Иными словами, идти в бой за Родину, которую терять «никак нельзя». Поэт не утверждает, будто это лёгкая прогулка. Не однажды рефреном звучит: «Страшный бой идёт, кровавый, /Смертный бой не ради славы, /Ради жизни на земле».

 Дилеммы тут нет. Лично тебе доверен факел жизни, лично ты за него ответственен, и лично тебе его нести по полю, где господствуют большие и малые «сабантуи». Никто не даст гарантии, что страна, семья не потеряют тебя. Но это не жертва, это самопожертвование.

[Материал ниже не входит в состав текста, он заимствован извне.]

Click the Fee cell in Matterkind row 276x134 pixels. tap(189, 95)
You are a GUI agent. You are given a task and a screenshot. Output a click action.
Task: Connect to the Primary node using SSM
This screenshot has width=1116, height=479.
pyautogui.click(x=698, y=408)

 С другой стороны, поэт далёк от того, будто в бою воина непременно поджидает небытие. Твардовский говорит: посмотри на Тёркина. Он такой же, как ты, он одной крови с тобой. Он прошагал дорогами войны полстраны на Восток, и пол-Европы на запад, не однажды был ранен, и не однажды окружён. Тем не менее, именно он наблюдает, как из одной тюрьмы глухой «по домам идёт Европа, пух перин над ней пургой». Это не подарок судьбы. Это отвоёванное у судьбы право. Ах, что за воин, этот Теркин! Он расчётлив и одновременно беспечен. Он храбр до безрассудства и одновременно рассудочен. Он потешен, лукав и одновременно суров, твёрд, как кремень. Из племени тех, кто считает: «Пусть ты чёрт. Да наши черти /Всех чертей в сто раз чертей». Ну как не походить на него, как не брать с него пример?

Может быть, скажет иной читатель, в войну и нужны были заповеди Тёркина, а сейчас-то какой в них прок? А что, возражу я вам, разве сейчас нам не приходится решать дилемму – выходить ли на бой с обстоятельствами, с недругами за достоинство страны, семьи, за личное достоинство? И когда ты помнишь о Теркине, решать эту дилемму куда как проще. Да по сути её и нет. Потому что ты в строю избранных, в строю тех, кого слово Отечество приводит в трепет.

Твардовский вольно относился к жанровой принадлежности своего многолетнего труда, называя его то поэмой, то «Книгой про бойца», то повестью, то сказкой, и подчёркивал, что в любой ипостаси «Василия Теркина» он, автор, старался облегчить дороги победы солдату.

 Мне больше по душе слово сказ. И тут самое время вспомнить заявленную в начале эссе новеллу О'Генри «Последний лист». В трущобах Нью-Йорка от воспаления лёгких умирала девушка. Врач сказал её знакомой, что лекарства бессильны, спасти несчастную может только одно – надо «заразить» её стремлением жить. Под окнами квартиры рос осыпающийся плющ, с каждым днём количество листьев на нем таяло, и больная решила, что последний лист будет последним днём её земного бытия. Шёл осенний дождь, разыгрался ветер, но лист каким-то чудом удерживался на плюще и день, и два, и три. Благодаря этому чуду больная постепенно начала приходить в себя. Когда она выздоровела, выяснилось: на плюще не настоящий, а нарисованный жившим этажом ниже старым художником-неудачником лист. Узнав о состоянии девочки от знакомой, живописец, таким образом решил помочь ей. Прикрепляя лист к дереву, художник промок, заболел воспалением лёгких и из больницы не вернулся.

 Когда перечитываю новеллу О'Генри, невольно думаю о великом предназначении искусства вообще и литературы в частности. Она в том, чтобы не заместить реальную жизнь благостными идиллическими картинами, иллюзорными представлениями, навязчивыми фантасмагориями. Она в том, чтобы вызвать жажду к жизни в «натуральном» её обличии, пробудить надежду на достойную жизнь, уверовать в её возможность не в качестве манны небесной или милостыни, а в качестве личной победы над обстоятельствами. Может быть, этой способностью вдыхать жажду жизни в читателя и дорога нам «Книга про бойца»?